* **Task description**
Below is a listing; return it in full, exactly as it appears.

* **Information given**
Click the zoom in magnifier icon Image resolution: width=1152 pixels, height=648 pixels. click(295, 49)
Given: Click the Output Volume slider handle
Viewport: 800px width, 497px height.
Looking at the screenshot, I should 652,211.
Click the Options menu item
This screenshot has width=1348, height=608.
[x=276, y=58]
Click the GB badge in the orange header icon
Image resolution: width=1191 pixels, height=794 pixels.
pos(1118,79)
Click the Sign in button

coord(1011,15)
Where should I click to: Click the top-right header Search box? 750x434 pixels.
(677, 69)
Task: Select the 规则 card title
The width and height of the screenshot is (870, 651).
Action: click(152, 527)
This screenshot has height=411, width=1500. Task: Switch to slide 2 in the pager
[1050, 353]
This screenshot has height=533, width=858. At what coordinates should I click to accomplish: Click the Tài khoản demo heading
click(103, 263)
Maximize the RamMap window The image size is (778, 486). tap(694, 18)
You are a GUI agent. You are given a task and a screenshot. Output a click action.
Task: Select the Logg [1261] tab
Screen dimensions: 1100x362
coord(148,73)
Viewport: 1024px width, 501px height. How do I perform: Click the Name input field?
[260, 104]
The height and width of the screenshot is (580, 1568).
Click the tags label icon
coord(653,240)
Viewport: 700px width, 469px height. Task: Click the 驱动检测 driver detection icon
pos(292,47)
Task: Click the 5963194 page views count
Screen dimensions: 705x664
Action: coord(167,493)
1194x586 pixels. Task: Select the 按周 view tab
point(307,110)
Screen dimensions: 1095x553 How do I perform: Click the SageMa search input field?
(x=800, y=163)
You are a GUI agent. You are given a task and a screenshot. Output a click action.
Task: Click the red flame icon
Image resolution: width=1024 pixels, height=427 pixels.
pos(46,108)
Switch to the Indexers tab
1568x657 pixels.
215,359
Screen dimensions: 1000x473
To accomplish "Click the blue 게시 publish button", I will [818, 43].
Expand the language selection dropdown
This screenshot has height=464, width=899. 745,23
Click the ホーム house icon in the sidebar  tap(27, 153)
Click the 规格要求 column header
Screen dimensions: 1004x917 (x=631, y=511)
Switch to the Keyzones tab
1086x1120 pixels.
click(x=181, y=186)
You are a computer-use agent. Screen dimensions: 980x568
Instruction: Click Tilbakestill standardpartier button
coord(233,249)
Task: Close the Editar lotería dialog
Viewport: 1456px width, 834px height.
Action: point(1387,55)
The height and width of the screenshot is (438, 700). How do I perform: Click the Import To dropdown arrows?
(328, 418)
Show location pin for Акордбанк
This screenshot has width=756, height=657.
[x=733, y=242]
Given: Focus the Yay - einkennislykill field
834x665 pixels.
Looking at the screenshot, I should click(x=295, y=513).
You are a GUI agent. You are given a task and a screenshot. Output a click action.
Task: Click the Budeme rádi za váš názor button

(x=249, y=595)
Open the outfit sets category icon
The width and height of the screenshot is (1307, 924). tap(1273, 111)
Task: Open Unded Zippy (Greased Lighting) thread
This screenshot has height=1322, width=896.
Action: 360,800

* **Written reply**
Click the zoom in magnifier icon Image resolution: width=1152 pixels, height=648 pixels. click(295, 49)
Given: Click the Output Volume slider handle
Viewport: 800px width, 497px height.
Looking at the screenshot, I should 652,211.
Click the Options menu item
This screenshot has width=1348, height=608.
[x=276, y=58]
Click the GB badge in the orange header icon
Image resolution: width=1191 pixels, height=794 pixels.
pos(1118,79)
Click the Sign in button

coord(1011,15)
Where should I click to: Click the top-right header Search box? 750x434 pixels.
(677, 69)
Task: Select the 规则 card title
The width and height of the screenshot is (870, 651).
Action: click(152, 527)
This screenshot has height=411, width=1500. Task: Switch to slide 2 in the pager
[1050, 353]
This screenshot has height=533, width=858. At what coordinates should I click to accomplish: Click the Tài khoản demo heading
click(103, 263)
Maximize the RamMap window The image size is (778, 486). tap(694, 18)
You are a GUI agent. You are given a task and a screenshot. Output a click action.
Task: Select the Logg [1261] tab
Screen dimensions: 1100x362
coord(148,73)
Viewport: 1024px width, 501px height. How do I perform: Click the Name input field?
[260, 104]
The height and width of the screenshot is (580, 1568).
Click the tags label icon
coord(653,240)
Viewport: 700px width, 469px height. Task: Click the 驱动检测 driver detection icon
pos(292,47)
Task: Click the 5963194 page views count
Screen dimensions: 705x664
Action: coord(167,493)
1194x586 pixels. Task: Select the 按周 view tab
point(307,110)
Screen dimensions: 1095x553 How do I perform: Click the SageMa search input field?
(x=800, y=163)
You are a GUI agent. You are given a task and a screenshot. Output a click action.
Task: Click the red flame icon
Image resolution: width=1024 pixels, height=427 pixels.
pos(46,108)
Switch to the Indexers tab
1568x657 pixels.
215,359
Screen dimensions: 1000x473
To accomplish "Click the blue 게시 publish button", I will [818, 43].
Expand the language selection dropdown
This screenshot has height=464, width=899. 745,23
Click the ホーム house icon in the sidebar  tap(27, 153)
Click the 规格要求 column header
Screen dimensions: 1004x917 (x=631, y=511)
Switch to the Keyzones tab
1086x1120 pixels.
click(x=181, y=186)
You are a computer-use agent. Screen dimensions: 980x568
Instruction: Click Tilbakestill standardpartier button
coord(233,249)
Task: Close the Editar lotería dialog
Viewport: 1456px width, 834px height.
Action: point(1387,55)
The height and width of the screenshot is (438, 700). How do I perform: Click the Import To dropdown arrows?
(328, 418)
Show location pin for Акордбанк
This screenshot has width=756, height=657.
[x=733, y=242]
Given: Focus the Yay - einkennislykill field
834x665 pixels.
Looking at the screenshot, I should click(x=295, y=513).
You are a GUI agent. You are given a task and a screenshot. Output a click action.
Task: Click the Budeme rádi za váš názor button

(x=249, y=595)
Open the outfit sets category icon
The width and height of the screenshot is (1307, 924). tap(1273, 111)
Task: Open Unded Zippy (Greased Lighting) thread
This screenshot has height=1322, width=896.
Action: 360,800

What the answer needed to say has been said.